Bei der Regelung dieses Problems ist allein entscheidend, daß im Ergebnis die vorgesehenen 10.000 russischen Soldaten im gesamten Kosovo gemischt mit den 48.000 Soldaten aus NATO-und anderen Staaten stationiert werden, und nicht alleine in einem oder mehreren Teilgebieten der südserbischen Provinz. Denn in diese Teilgebiete würden mit Sicherheit keine albanischen Flüchtlinge und Vertriebenen zurückkehren. Es drohte die ethnische Aufspaltung des Kosovo zwischen Serben und Albanern.

Nach Klärung dieser und anderer Fragen, die im 12-Punkte-Plan noch nicht geregelt sind, sowie nach dem vollständigen Rückzug der serbischen „Sicherheitskräfte“ aus dem Kosovo beginnen für Europa, Rußland und die NATO erst die eigentlichen Herausforderungen auf dem Weg zum Frieden. Die schnelle Räumung der Minen, mit der die serbischen „Sicherheits“kräfte das Territorium des Kosovo verseucht haben, der unverzügliche Aufbau zumindest von winterfesten Übergangsbehausungenin in den zerstörten Dörfen – nur wenn all dieses in den nächsten Monaten passiert, besteht eine Chance, daß zumindest ein substantieller Teil der knapp eine Millionen Kosovo-Flüchtlinge im Ausland und der rund 600.000 intern Vertriebenen bis zum Beginn des nächsten Winters wieder in ihre Heimat zurückkehren können.

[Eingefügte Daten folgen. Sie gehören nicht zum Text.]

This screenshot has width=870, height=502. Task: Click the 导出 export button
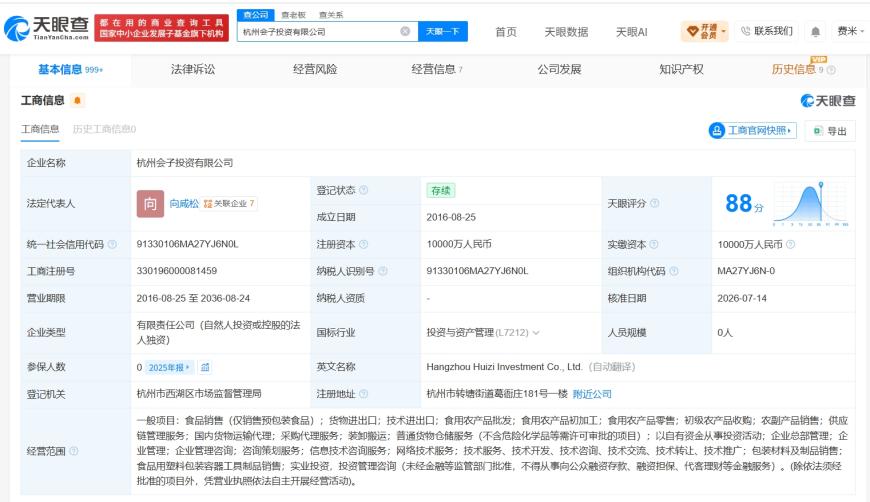pos(830,131)
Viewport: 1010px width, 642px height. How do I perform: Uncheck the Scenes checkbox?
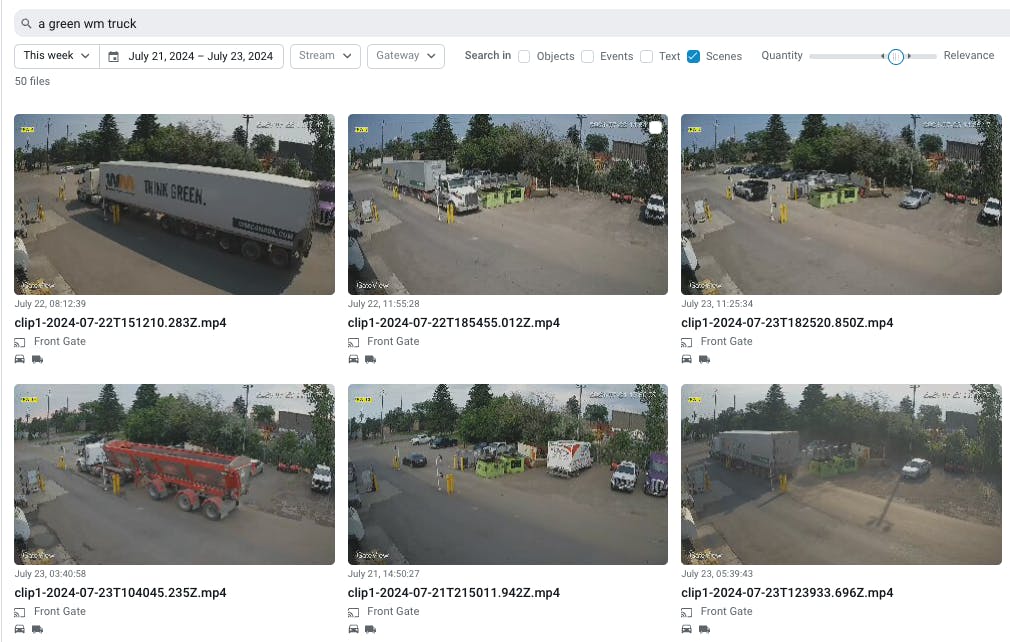tap(693, 57)

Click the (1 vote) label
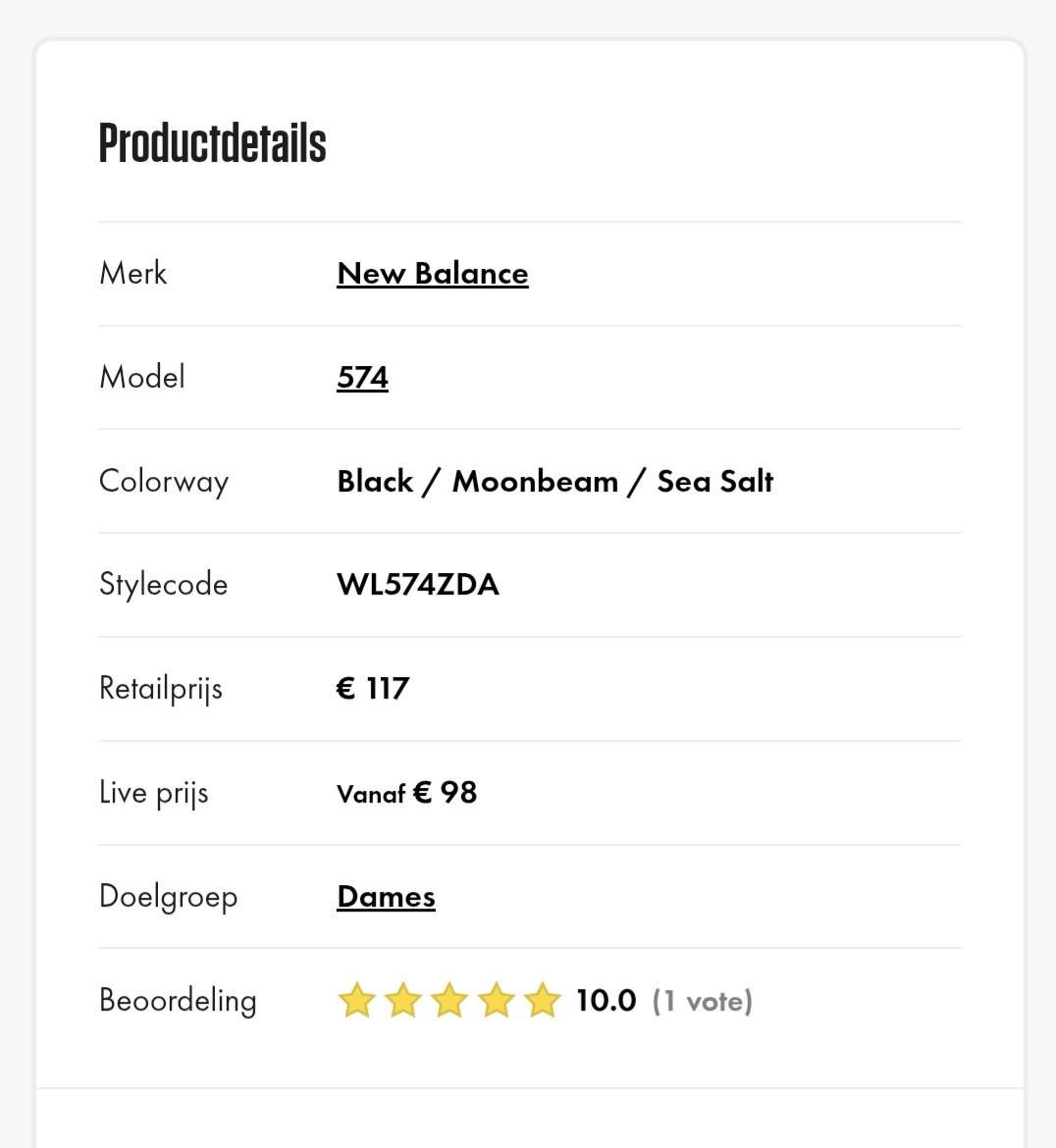pyautogui.click(x=702, y=1001)
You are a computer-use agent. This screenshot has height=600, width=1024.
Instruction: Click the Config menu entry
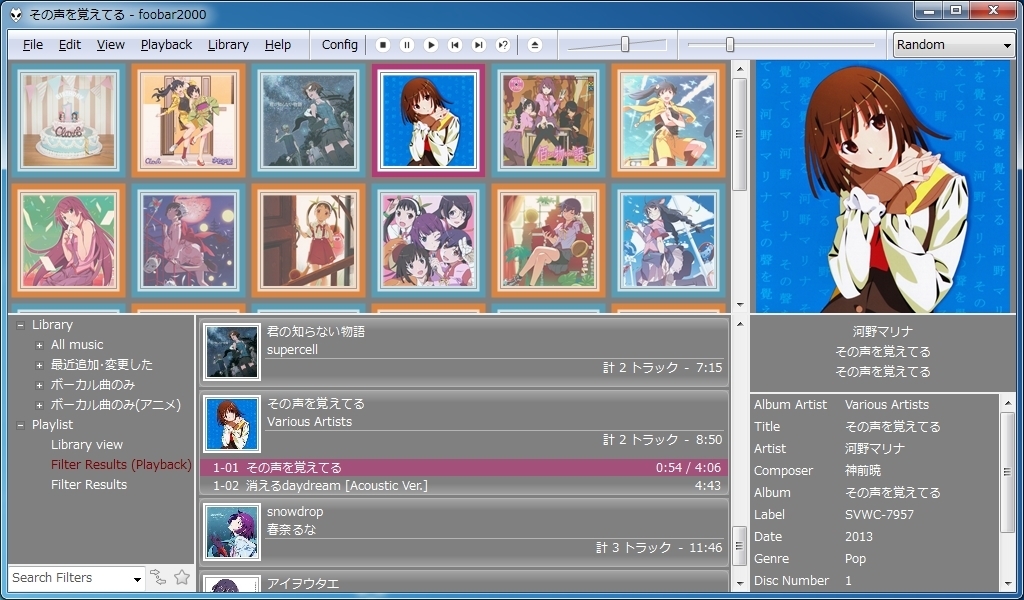(339, 44)
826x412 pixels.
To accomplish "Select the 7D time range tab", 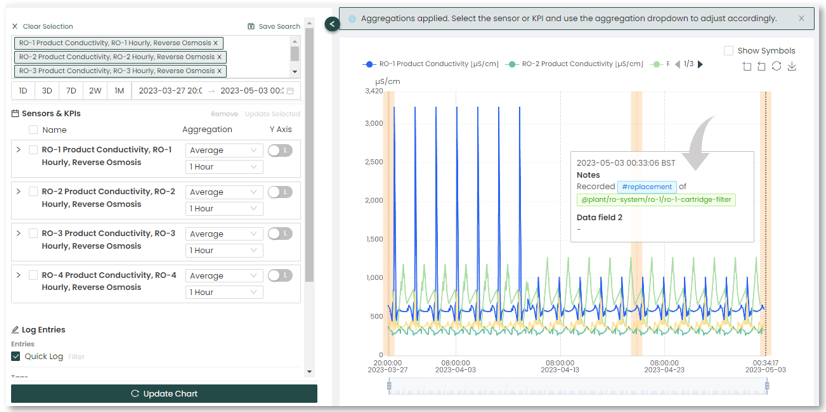I will [71, 91].
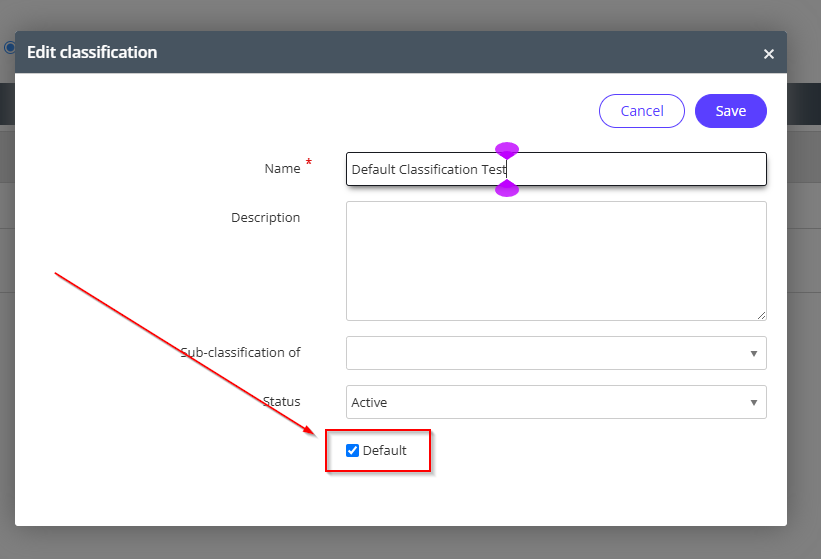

Der gesamte Wiederaufbau lebenswichtiger zerstörter Infrastruktur nicht nicht nur im Kosovo, sondern darüber hinaus im restlichen Serbien und in Montenegro wird auch bei allergrößten Anstrengungen kaum bis zum Ende dieses Jahres zu bewältigen sein. Daher wird die Bevölkerung Restjugoslawiens – auch nach Rückkehr sämtlicher Flüchtlinge und Vetriebenen in ihre Vorkriegswohnorte – auf absehbare Zeit auf erhebliche humanitäre Versorgungsleistungen von außen angewiesen sein. Eine massive materielle und humanitäre Unterstützung ist notwendige, aber nicht hinreichende Voraussetzung für Friede in Restjugoslawien. Er wird erst herrschen nach einer Demokratisierung, und wenn Milosevic nicht mehr an der Macht ist. Welchen Beitrag sie dazu leisten wollen, haben Europa, Rußland und die NATO bislang noch nicht entschieden.